> **Extract provided**
───
Health Savings Account (HSA)
Available for Full-Time Krispy Kremers
Take a bite out of your taxes with a health savings account.

Two of Krispy Kreme’s medical plan options can be paired with a tax-advantaged account called a “Health Savings Account” or HSA. If you enroll in either the Original HSA Plan or the Sprinkles HSA Plan, you pay a lower paycheck contribution in exchange for a higher deductible.
How Does an HSA Work?
It’s easy. When you enroll, you’ll be given information about contributing to a Health Savings Account. Your contributions are made to the account directly from your paycheck before taxes are taken out, so you pay less in taxes while the dollars in your account earn interest. It’s like moving your paycheck dollars around to make sure you’re getting the most out of your earnings.
You’ll be mailed an HSA card that you can use to pay for eligible medical expenses, like your copays, coinsurance and even your deductible, all tax-free. You can also use the money to help pay health expenses for your family members—even if they’re not covered by the medical plan. And it’s yours to keep forever, even if you leave Krispy Kreme.
As long as you’re enrolled in the Original or Sprinkles plan, you can stash up to the annual limit every year. If you’re covering only yourself, you can contribute up to $3,850 in 2023. If you’re covering family members, you can sock away up to $7,750. If you’re 55 or older, you can contribute $4,850 for individual coverage and $8,750 for family coverage. Your HSA is administered by Flores.
What’s so great about a Health Savings Account?
- Your contributions are moved from your paycheck to your bank account before taxes are taken out, so you’re taxed on less income.
- The money you contribute to your HSA earns interest.
- You can use those dollars you’ve contributed to pay for eligible medical expenses (like your deductible) tax-free.
- If you don’t use the money in your account, it will roll over from year to year and continue to earn interest. No use-it-or-lose-it.
- If you want, you can invest your money for the potential to build up your balance, in case you need it for an unforeseen medical expense.
- You can continue to grow your HSA balance (you may contribute up to the annual limits each year) throughout your employment and into retirement.
- Your investment earnings earn interest—and they’re tax-free, too!
- If you leave Krispy Kreme, your account goes with you.
- You are not required to use your HSA dollars for medical expenses (but your purchase will be taxed if you use them for something else).
- When you retire, you can use your HSA dollars to pay for health care, tax-free.
───
> **Exercise aim**
Answer the following questions using the Krispy Kreme HSA page.
(a) Which two medical plan options can be paired with a Health Savings Account?
(b) What is the contribution limit for family coverage for someone 55 or older?
(c) Who administers the HSA?

> **Information given**
───
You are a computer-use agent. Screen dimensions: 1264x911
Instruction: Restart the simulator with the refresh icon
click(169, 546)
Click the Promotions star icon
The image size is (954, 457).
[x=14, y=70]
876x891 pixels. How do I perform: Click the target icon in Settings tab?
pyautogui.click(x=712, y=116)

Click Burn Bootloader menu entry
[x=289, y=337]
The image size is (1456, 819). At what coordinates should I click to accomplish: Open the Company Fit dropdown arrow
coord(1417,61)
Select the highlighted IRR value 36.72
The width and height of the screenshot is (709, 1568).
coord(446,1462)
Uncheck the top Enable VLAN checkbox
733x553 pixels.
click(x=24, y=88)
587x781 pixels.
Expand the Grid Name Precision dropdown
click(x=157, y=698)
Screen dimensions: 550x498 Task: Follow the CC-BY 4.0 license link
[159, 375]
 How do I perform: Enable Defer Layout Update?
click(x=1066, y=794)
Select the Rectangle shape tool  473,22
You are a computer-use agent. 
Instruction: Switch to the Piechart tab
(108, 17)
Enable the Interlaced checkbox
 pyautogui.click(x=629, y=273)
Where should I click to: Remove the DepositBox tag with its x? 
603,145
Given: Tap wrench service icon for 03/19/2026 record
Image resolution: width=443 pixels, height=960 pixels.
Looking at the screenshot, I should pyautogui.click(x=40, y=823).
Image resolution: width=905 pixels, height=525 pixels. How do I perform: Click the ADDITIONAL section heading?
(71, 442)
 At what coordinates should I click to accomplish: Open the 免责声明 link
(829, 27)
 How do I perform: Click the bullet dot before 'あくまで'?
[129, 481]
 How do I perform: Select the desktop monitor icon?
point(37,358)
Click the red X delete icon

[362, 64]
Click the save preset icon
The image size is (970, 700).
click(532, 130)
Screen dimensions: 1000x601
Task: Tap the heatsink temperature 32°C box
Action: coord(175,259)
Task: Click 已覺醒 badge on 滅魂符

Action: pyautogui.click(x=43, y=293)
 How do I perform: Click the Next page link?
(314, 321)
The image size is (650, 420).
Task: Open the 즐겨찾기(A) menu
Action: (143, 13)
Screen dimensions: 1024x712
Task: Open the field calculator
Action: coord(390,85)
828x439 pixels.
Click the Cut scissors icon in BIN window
───
> **Solution below**
(a) The Original HSA Plan and the Sprinkles HSA Plan.
(b) $8,750.
(c) Flores.